Procesverloop
Bij besluit van 16 februari 2012 heeft de raad een verzoek van [appellante] om toevoeging voor rechtsbijstand afgewezen.
Bij besluit van 30 mei 2012 heeft hij het door [appellante] daartegen gemaakte bezwaar ongegrond verklaard.
Bij uitspraak van 6 februari 2013 heeft de rechtbank het door [appellante] daartegen ingestelde beroep ongegrond verklaard. Deze uitspraak is aangehecht.
Tegen deze uitspraak heeft [appellante] hoger beroep ingesteld.
De raad heeft een verweerschrift ingediend.
[appellante] heeft nadere stukken ingediend.
De zaak is door een meervoudige kamer van de Afdeling verwezen naar een enkelvoudige.
Met toestemming van partijen is afgezien van behandeling van de zaak ter zitting.
Overwegingen
1. Ingevolge artikel 36, eerste lid, van de Wet werk en bijstand (hierna: Wwb), zoals deze luidde ten tijde van belang, verleent het college op aanvraag een langdurigheidstoeslag aan een persoon van 21 jaar of ouder, doch jonger dan 65 jaar, die langdurig een laag inkomen en geen in aanmerking te nemen vermogen, als bedoeld in artikel 34 heeft en geen uitzicht op inkomensverbetering.
Ingevolge artikel 36, derde lid, kan een persoon slechts eenmaal binnen een periode van 12 maanden voor de toeslag in aanmerking komen.
Ingevolge artikel 4, tweede lid, van het Besluit rechtsbijstand- en toevoegcriteria (hierna: Brt), wordt rechtsbijstand op basis van een toevoeging anders dan ten behoeve van eenvoudig rechtskundig advies, als zijnde van onvoldoende belang, niet verleend, indien het op geld waardeerbare belang beneden een bedrag van € 500,00 blijft.

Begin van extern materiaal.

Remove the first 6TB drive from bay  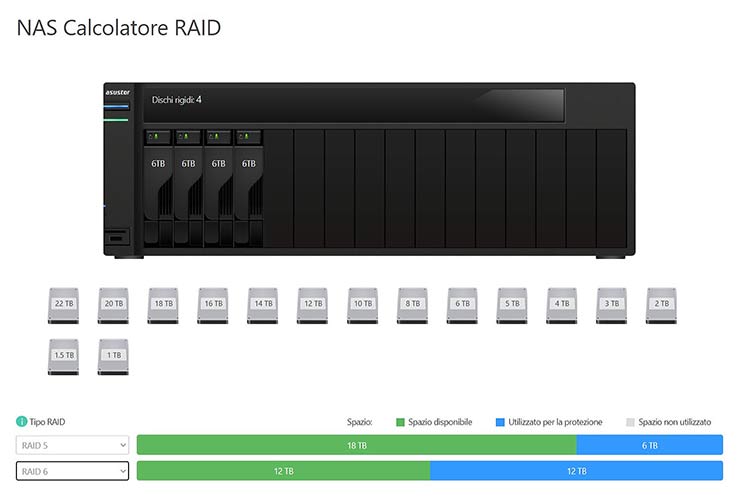coord(158,185)
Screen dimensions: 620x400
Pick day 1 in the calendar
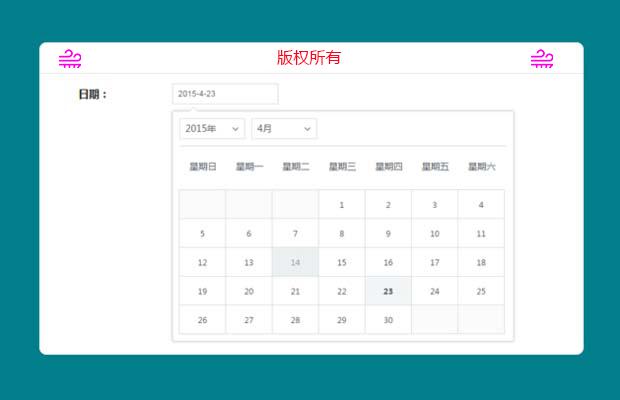pyautogui.click(x=342, y=205)
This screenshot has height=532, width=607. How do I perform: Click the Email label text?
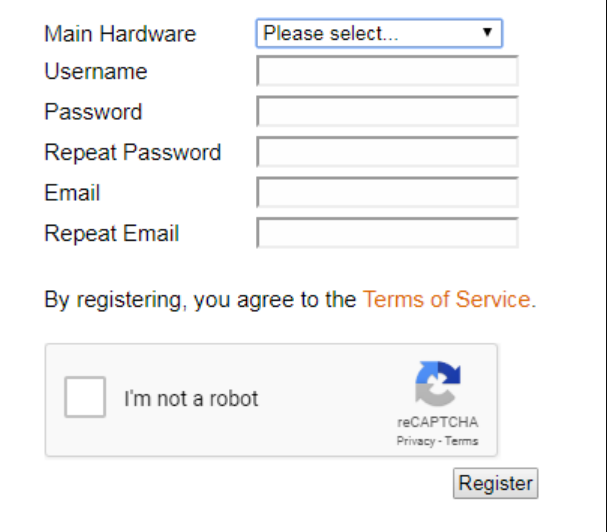72,192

Ingevolge artikel 4, zesde lid, wordt het belang, indien het uit een periodiek te betalen of te ontvangen waarde bestaat, gesteld op de waarde van de betaling of ontvangst, vermenigvuldigd met het aantal malen dat deze waarde moet worden betaald, dan wel ontvangen in een periode van ten hoogste twee jaar.
2. Op 23 november 2011 heeft de Regionale Sociale Dienst een verzoek van [appellante] om toekenning van een langdurigheidstoeslag afgewezen. Op 6 januari 2012 heeft [appellante] de raad verzocht om gesubsidieerde rechtsbijstand om tegen dit besluit bezwaar te maken. Bij de aanvraag is te kennen gegeven dat het belang ongeveer € 370,00 per jaar bedraagt.
3. Aan het besluit van 16 februari 2012 heeft de raad ten grondslag gelegd dat het op geld waardeerbare belang, waar de aanvraag om gesubsidieerde rechtsbijstand op ziet, beneden een bedrag van € 500,00 blijft, terwijl evenmin is gebleken van een voldoende zwaarwegend en ander niet direct op geld waardeerbaar belang dat toevoeging rechtvaardigt.
4. [appellante] betoogt dat de rechtbank heeft miskend dat de vaststelling van de langdurigheidstoeslag gevolgen heeft voor aanvragen om zodanige toeslag voor de twee volgende jaren. Het op geld waardeerbare belang van deze jaren heeft de raad ten onrechte niet opgeteld bij het belang, waar de aanvraag op ziet, nu de Regionale Sociale Dienst bij de beoordeling van de aanvraag van de toeslag gebruik maakt van een referteperiode van 36 maanden, waarin sprake moet zijn geweest van een laag inkomen, aldus [appellante].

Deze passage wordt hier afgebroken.